→ **DOCUMENT SECTION**:
┌────────

Palestinian Authority President Mahmoud Abbas announced Sunday that he planned
to head to Cairo soon to resume reconciliation talks with Hamas, as Prime
Minister Binyamin Netanyahu called on him to condemn the group’s threats to
destroy Israel.
“Reconciliation [with Hamas] is dear to us and the unity
of our people,” Abbas told the Arab League in Doha, Qatar.
Hamas leader
Khaled Mashaal agreed. He told an audience at Gaza’s Islamic University that
“responsibility for Palestine is bigger than one faction alone... Hamas cannot
do without Fatah and Fatah cannot do without Hamas.”
The two Palestinian
groups have been rivals since Hamas threw Fatah out of Gaza in a bloody coup in
2007. Hamas is also opposed to Fatah’s recognition of Israel along the pre-1967
lines.
On Saturday, Mashaal told a rally of thousands in Gaza that all
Israeli land from the river to the sea belonged to Palestine and that his group
would never recognize Israel.

└────────

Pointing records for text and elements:
┌────────

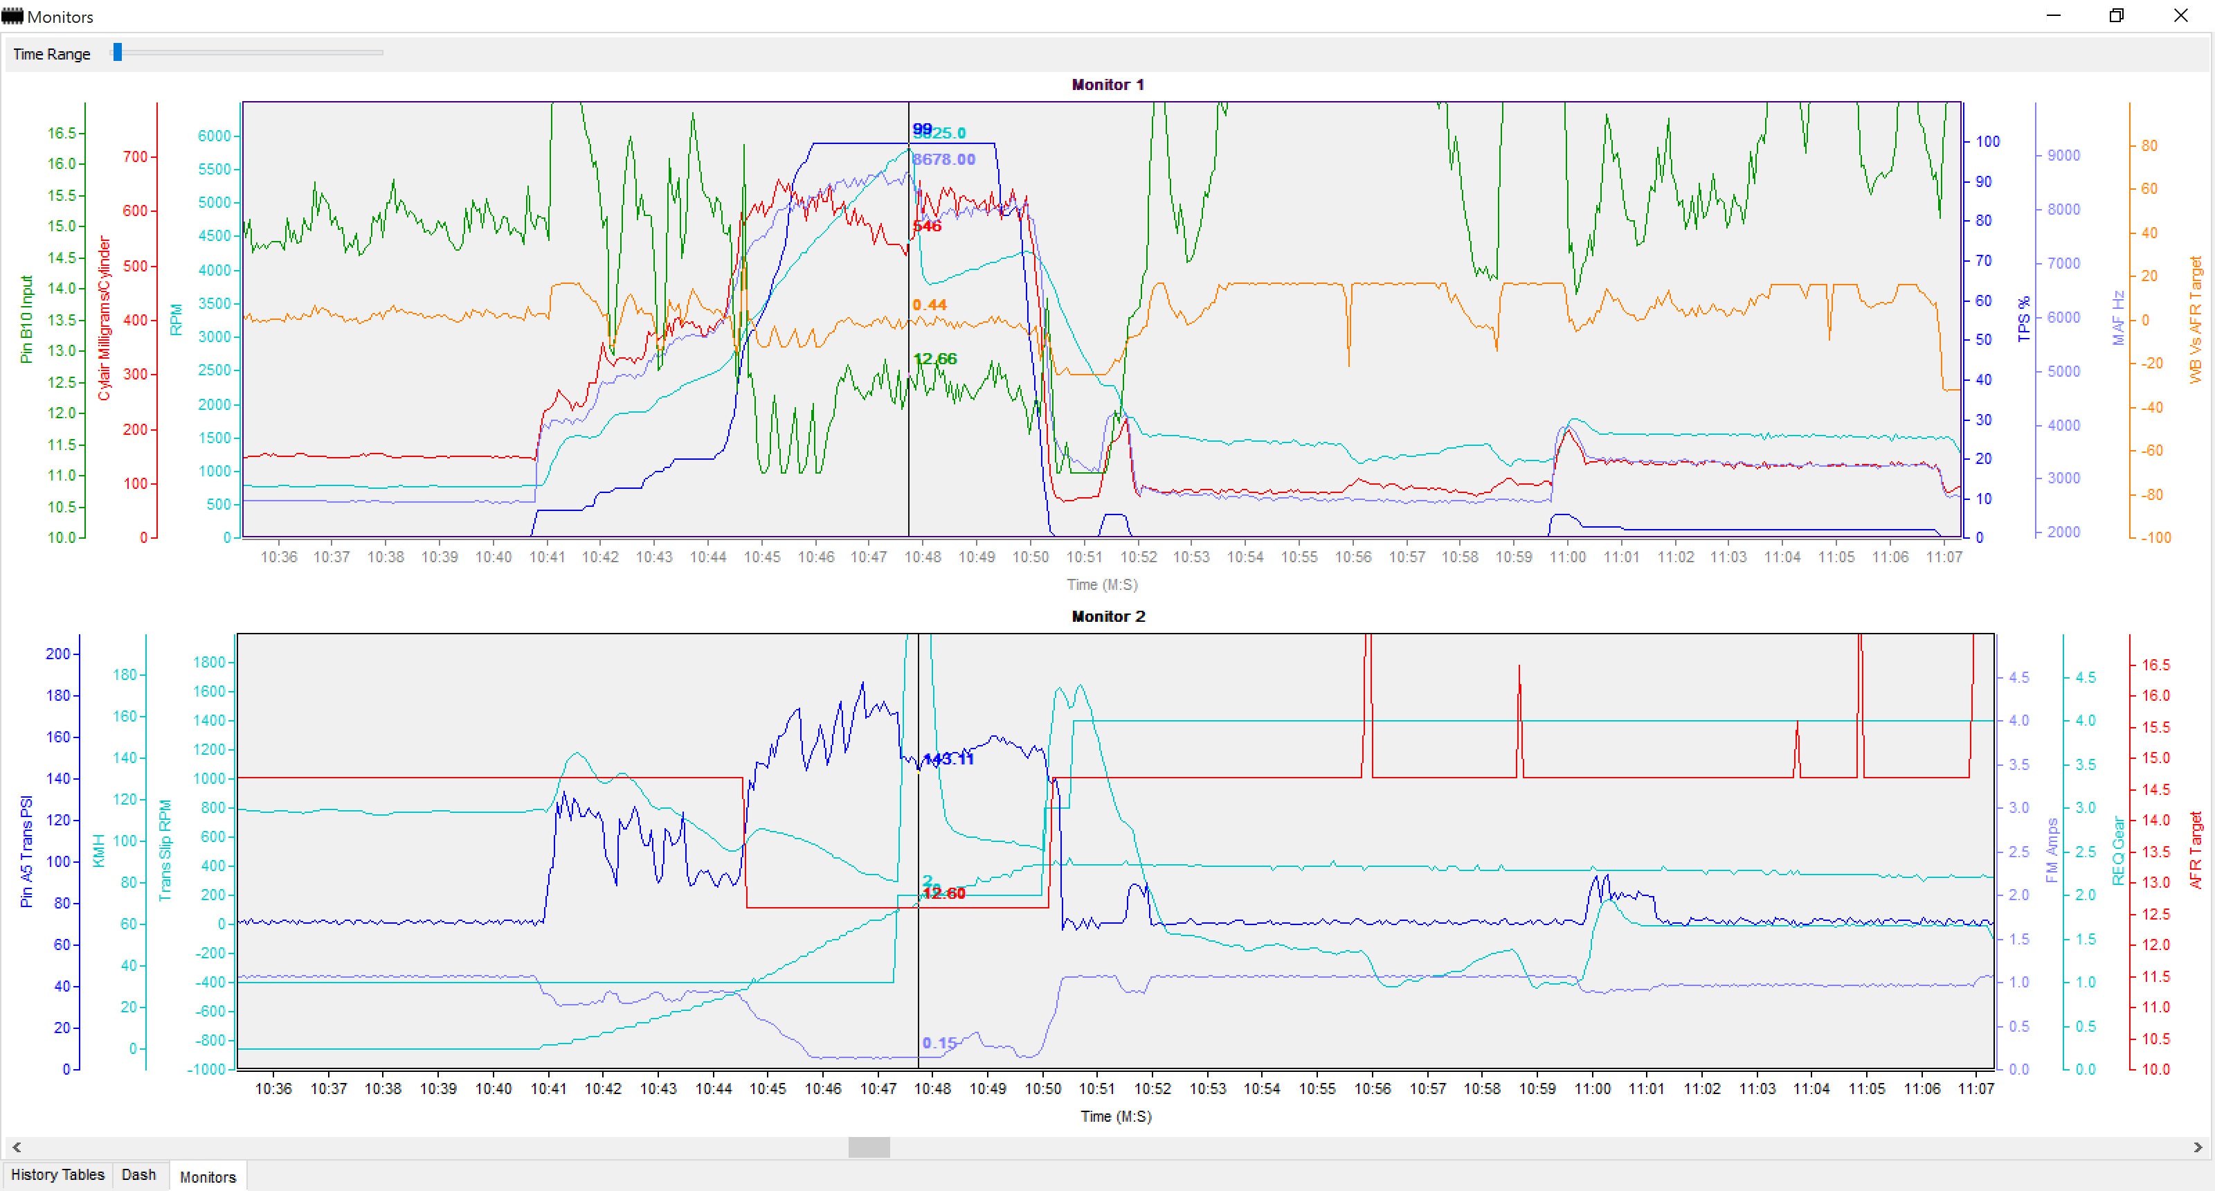
Task: Click the Monitor 1 chart title
Action: click(x=1108, y=84)
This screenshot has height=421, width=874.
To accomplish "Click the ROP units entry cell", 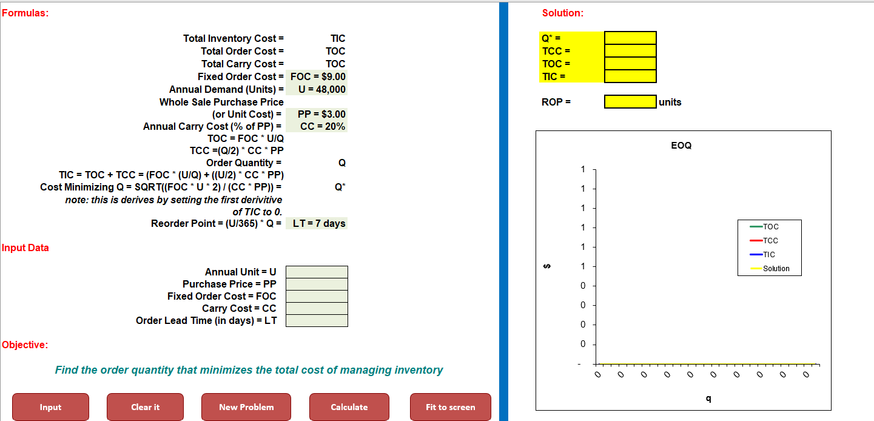I will click(628, 101).
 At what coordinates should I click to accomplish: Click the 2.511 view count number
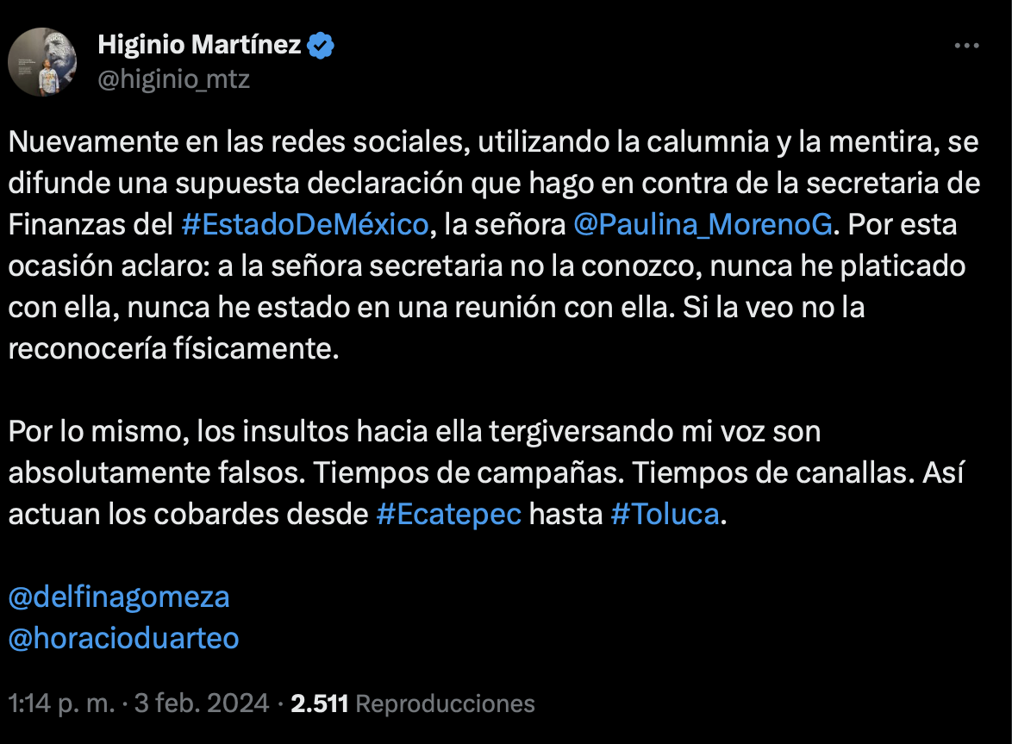(x=319, y=703)
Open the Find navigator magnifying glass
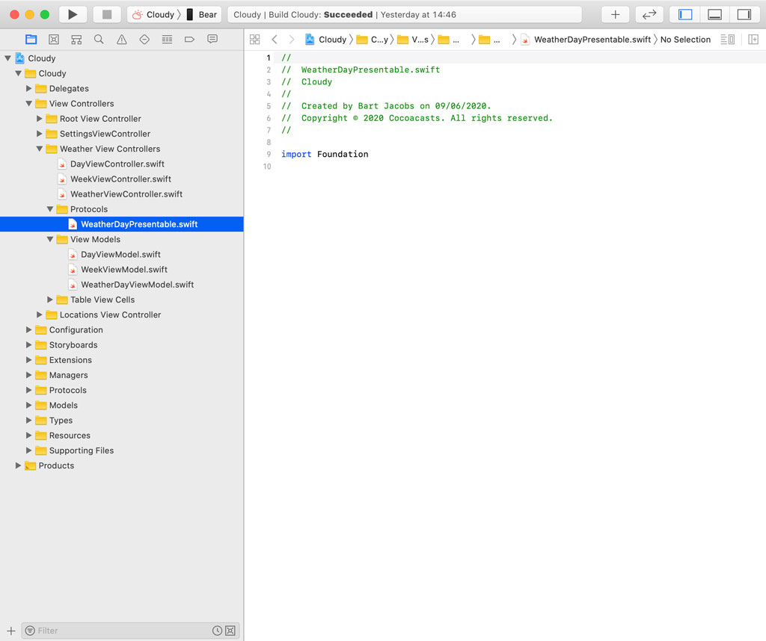Image resolution: width=766 pixels, height=641 pixels. point(98,39)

└────────

→ **DIRECTIVES**:
a) In the report on Palestinian reconciliation talks, since what year have Hamas and Fatah been rivals?
b) Continue the report on Palestinian reconciliation talks from its last sentence.

→ **ANSWERS BY TASK**:
a) Since 2007, when Hamas threw Fatah out of Gaza in a bloody coup.

b)
In response, Netanyahu told the cabinet on
Sunday that the union of Hamas and Fatah was dangerous.
“Yesterday we
were re-exposed to our enemies’ true face. They have no intention of compromising
with us; they want to destroy the state,” said Netanyahu.
He called on
Abbas to condemn Hamas’s hatred of Israel rather than seek to unite with the
group.
“It is interesting that Abu Mazen [Abbas] has issued no
condemnation, not of the remarks about the destruction of Israel, just as
previously he did not condemn the missiles that were fired at Israel,” Netanyahu
said. “To my regret, he strives for unity with the same Hamas that is supported
by Iran.”
Netanyahu took a subtle swipe at one of his political rivals,
Tzipi Livni, who in the past had supported unilateral territorial withdrawal,
including from Gaza in 2005.
“We are not prepared to repeat the same
mistake of a unilateral withdrawal and withdrawals that, in effect, led Hamas to
take control of Gaza,” Netanyahu said.
“I have always been astonished at
the delusions of others who are prepared to continue this process and call it
peace,” he charged.
Handing over more territory in Judea and Samaria without peace would only bring
Gaza to the outskirts of Tel Aviv, Netanyahu said.
Israeli leaders, he
said, have to secure Israel by withstanding international pressure.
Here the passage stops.